290 Most of the dyked marshes in the Bay of Fundy occur at the head of Cumberland Basin, the central of three main arms of the Bay. Along the Basin, which has a surface area of 118 km 2, 147 km 2 of dykelands have been created. The Tantramar marshes east of Sackville, N.B., along the estuaries of the Tantramar and Aulac Rivers, form the largest block at (72 km 2), according to Griffiths (1992) "… the largest salt-marsh lands in the world…" (see Fig. 61).

291 The surface of most of the dyked marshes is 2 m or more below the highest level reached by the tides, while the salt marshes have an average elevation of 1.2 m below that level. Dyke elevation is of course partly attributable to the geologically recent submergence of the landmass relative to sea level in the Maritimes. Another important factor is the length of time that the dykelands have been deprived of additional sediment. For example near Amherst, N.S., dykes protecting the John Lusby marsh were breached during storms in late 1949 and early 1950. The damage was so extensive that no efforts were made to reclaim the land. The following tides built the marsh up a metre or more, burying fence posts in the process, the tops of which are now barely visible above the ground. Another important variable is the rate of erosion. Thus, although tides are higher in the Minas Basin, the coastline along Chignecto Bay is more easily eroded, and this factor may favour the greater abundance of marshes around Cumberland Basin.

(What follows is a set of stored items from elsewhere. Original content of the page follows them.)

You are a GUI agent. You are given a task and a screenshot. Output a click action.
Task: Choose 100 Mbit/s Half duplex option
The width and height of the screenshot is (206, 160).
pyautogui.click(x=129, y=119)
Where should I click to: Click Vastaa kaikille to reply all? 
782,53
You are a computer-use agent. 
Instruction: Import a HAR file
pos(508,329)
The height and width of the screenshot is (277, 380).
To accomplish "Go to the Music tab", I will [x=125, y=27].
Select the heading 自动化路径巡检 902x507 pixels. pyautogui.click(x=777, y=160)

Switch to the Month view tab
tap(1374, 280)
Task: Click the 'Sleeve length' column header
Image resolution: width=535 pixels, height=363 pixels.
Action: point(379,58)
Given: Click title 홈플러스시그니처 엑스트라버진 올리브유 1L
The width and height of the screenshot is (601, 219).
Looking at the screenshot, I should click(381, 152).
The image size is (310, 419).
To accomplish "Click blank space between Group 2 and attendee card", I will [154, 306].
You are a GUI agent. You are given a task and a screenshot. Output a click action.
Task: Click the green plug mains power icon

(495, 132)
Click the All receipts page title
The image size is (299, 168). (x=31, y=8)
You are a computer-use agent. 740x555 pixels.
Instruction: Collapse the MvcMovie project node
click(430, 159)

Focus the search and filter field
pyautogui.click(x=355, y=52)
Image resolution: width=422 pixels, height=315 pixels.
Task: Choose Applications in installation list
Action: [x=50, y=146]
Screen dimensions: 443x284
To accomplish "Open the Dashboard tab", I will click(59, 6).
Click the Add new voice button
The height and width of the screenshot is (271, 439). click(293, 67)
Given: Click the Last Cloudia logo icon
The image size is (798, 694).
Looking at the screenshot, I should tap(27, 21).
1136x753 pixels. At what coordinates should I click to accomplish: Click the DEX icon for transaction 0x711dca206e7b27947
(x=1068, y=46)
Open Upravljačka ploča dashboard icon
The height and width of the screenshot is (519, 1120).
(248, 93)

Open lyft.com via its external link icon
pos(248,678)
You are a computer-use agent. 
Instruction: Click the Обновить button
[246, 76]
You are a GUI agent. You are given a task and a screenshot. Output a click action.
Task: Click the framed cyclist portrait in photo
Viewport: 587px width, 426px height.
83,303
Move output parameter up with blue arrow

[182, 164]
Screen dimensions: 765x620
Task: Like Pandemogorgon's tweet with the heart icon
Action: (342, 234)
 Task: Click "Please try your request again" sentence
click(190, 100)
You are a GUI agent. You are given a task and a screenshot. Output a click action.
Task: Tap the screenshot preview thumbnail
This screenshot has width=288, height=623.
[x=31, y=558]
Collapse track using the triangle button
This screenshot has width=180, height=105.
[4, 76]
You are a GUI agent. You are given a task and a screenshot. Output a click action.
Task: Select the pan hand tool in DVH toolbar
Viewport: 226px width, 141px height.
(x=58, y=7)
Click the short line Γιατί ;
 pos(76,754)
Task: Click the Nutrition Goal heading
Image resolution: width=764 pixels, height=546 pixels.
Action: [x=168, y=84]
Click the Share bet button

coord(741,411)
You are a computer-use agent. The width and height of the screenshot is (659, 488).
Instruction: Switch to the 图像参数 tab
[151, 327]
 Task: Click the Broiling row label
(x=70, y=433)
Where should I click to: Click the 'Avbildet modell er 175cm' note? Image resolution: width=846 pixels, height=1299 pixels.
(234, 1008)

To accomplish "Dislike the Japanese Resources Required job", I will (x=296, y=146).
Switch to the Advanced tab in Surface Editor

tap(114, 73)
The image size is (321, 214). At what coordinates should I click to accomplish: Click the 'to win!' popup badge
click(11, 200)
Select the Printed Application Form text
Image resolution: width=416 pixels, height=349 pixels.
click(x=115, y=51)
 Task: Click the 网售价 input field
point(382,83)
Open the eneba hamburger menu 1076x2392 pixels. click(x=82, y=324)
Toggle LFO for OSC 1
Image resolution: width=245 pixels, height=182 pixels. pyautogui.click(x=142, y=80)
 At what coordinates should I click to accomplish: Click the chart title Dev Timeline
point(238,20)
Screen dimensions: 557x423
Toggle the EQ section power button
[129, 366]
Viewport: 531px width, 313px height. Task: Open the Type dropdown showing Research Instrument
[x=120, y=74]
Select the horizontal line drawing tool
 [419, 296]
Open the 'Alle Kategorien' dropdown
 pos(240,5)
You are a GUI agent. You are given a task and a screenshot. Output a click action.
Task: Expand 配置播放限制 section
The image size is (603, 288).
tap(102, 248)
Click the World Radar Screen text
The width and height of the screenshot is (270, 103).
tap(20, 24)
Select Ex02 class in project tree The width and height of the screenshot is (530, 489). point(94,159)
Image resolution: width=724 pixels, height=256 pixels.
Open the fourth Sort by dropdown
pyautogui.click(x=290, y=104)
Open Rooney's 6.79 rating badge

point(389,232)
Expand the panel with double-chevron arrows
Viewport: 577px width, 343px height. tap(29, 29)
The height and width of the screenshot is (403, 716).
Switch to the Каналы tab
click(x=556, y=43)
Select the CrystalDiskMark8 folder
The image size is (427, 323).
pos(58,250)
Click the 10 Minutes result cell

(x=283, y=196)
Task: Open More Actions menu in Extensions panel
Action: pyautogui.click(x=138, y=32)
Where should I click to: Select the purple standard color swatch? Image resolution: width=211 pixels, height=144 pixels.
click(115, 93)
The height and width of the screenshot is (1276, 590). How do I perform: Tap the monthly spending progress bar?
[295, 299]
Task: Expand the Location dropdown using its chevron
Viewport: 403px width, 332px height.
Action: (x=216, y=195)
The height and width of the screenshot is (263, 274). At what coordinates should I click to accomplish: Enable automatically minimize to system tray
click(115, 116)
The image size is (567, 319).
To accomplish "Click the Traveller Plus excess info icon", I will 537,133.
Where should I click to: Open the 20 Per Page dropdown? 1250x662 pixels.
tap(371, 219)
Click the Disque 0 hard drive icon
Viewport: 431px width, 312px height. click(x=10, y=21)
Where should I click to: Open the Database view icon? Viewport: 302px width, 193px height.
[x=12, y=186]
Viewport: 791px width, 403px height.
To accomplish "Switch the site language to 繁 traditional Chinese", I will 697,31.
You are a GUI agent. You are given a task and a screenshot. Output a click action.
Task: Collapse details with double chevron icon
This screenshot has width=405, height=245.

292 The early French settlers, who were mainly subsistence farmers, used the dykelands for a variety of grain, oilseed and fibre crops, shifting later to beef production. The dykelands became the producers of the hay required to feed their livestock during the long winters. Centuries later, when means of transportation were improved and large population centres had developed along the eastern seaboard of North America, the excess hay was exported as fuel for the horse-drawn forms of city transportation. This lucrative enterprise stimulated the urge to increase the acreage of productive land. Most of the sediment carried onto the marsh is deposited in natural levees along the coastline and the tidal creeks leaving the more inland areas with much less sediment cover. As a result, the marsh surface slopes landward towards the edge of the upland where, in saucer-like basins and low-lying areas distant from the coast, freshwater bogs are common. At these sites, bogs with cat-tails and sphagnum vegetation are developed in a zone between the marsh and upland and, in some cases, even in the centre of a marsh. An example of the latter situation is the so-called Sunken Island Bog on the Tantramar marsh near Sackville, N.B. Underlain by marine clays, the bog is a prime example of a floating sphagnum bog surrounded by a fringe of vegetation, characteristic of wet conditions.

293 It may be no coincidence that after an article on "warping" or "tiding" was published in the British Farmer's Calendar of 1804 promoting the build-up of lands by tidal inundations in Lincolnshire and Yorkshire, a similar project was undertaken in the Tantramar region of New Brunswick. History records that many settlers from Yorkshire came to the Sackville area. Canals were dug between the Tantramar River and several nearby lakes, in the process transforming hundreds of hectares of freshwater peat bog into profitable grasslands.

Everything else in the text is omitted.